Quelle joie de revoir ce film peu connu et rarement diffusé sur des chaines de télé, il m'a suffi du replay de TCM pour retrouver des sensations que j'avais éprouvées il y a bien longtemps alors que j'étais ado ; et là, après tant d'années, j'ai encore plus apprécié cette sorte de face à face shakespearien de haute tenue où 2 grands acteurs rivalisent de brio, parce que j'en comprend mieux les rouages, depuis mon adolescence, ma sensibilité est plus aiguisée, j'ai lu beaucoup sur ce XIIème siècle sur les Plantagenêt, c'est une période historique qui me passionne, et j'y ai pris presque autant de plaisir qu'avec Un lion en hiver où Peter O'Toole reprenait son rôle de Henry II vieilli et usé.

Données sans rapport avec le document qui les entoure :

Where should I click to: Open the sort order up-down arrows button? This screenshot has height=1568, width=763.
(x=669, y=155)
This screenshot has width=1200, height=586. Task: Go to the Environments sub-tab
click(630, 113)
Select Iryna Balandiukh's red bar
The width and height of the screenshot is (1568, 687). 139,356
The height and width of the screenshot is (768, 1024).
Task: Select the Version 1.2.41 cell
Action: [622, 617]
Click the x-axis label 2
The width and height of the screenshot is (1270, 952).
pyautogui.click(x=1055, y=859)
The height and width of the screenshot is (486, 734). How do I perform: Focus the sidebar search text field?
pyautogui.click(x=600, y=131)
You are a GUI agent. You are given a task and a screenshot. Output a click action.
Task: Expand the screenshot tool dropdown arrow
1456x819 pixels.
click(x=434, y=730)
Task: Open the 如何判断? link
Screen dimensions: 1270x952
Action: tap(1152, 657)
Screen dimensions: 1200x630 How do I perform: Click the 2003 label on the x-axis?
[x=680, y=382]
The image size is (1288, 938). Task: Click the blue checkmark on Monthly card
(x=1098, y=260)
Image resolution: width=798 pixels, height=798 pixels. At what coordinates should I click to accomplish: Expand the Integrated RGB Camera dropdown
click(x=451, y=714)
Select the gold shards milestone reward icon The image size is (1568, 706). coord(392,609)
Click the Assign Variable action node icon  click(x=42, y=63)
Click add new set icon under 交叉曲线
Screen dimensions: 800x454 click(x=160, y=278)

Il s'agit d'une adaptation grandiose et flamboyante de la pièce de Jean Anouilh créée à Paris en 1960, et que Peter Glenville avait déjà montée sur scène à Londres et à New York avec Laurence Olivier et Anthony Quinn, en obtenant un excellent accueil critique ; production anglaise, aidée par quelques capitaux américains et distribuée par Paramount, c'est un grand film malgré les inexactitudes historiques, Anouilh s'en était justifié en déclarant : "J'ai fabriqué le roi que je voulais et le Becket ambigu dont j'avais besoin pour exprimer cette amitié qu'un conflit absurde désagrège peu à peu".
Comme dans Un lion en hiver, le dialogue prime, il n'y a pas d'action, c'est théâtral, ne vous attendez donc pas à voir des chevauchées en armes et des attaques de châteaux forts, mais c'est cependant une très bonne restitution d'un Moyen Age chaotique sur le plan politique (la rivalité Capétiens-Plantagenêt) et spirituel (la lutte entre le pouvoir royal et le pouvoir ecclésiastique). Cette lutte de pouvoirs est symbolisée à travers les 2 figures que sont le roi Henry Plantagenêt et Thomas Becket, et leur relation est volontairement ambiguë. Il fallait pour incarner ces 2 personnages, 2 acteurs à forte personnalité pour exprimer le fort contraste entre eux : un roi excessif et sanguin face à un Becket mesuré et très peu expressif, ce qui correspond à Peter O'Toole et Richard Burton (qui par ailleurs étaient amis dans la vie), le premier étant toujours dans l'excès (j'adore les scènes où il engueule son épouse Aliénor, sa mère Mathilde et ses "horribles enfants" qu'il n'aime pas), le second étant dans la retenue, ce qui nous vaut une confrontation magistrale.
Comme dans Un lion en hiver, les défauts du statisme théâtral sont largement compensés par la dramaturgie exposée ici et la richesse du dialogue, de même que la direction artistique est très soignée, costumes superbes et vrais décors d'églises romanes, pas de carton-pâte. Malgré quelques longueurs (la cérémonie du sacre de Becket aurait pu être écourtée), ce film reste un beau film historique qui renseigne sur un épisode de l'Histoire d'Angleterre, magnifiquement servi par un duo de grande valeur qui porte assurément tout le film, mais bien soutenu par John Gielgud en roi de France Louis VII, Paolo Stoppa en pape Alexandre III, Gino Cervi et Pamela Brown... A noter que le film reçut 12 nominations aux Oscars mais n'obtint curieusement que l'Oscar du meilleur scénario.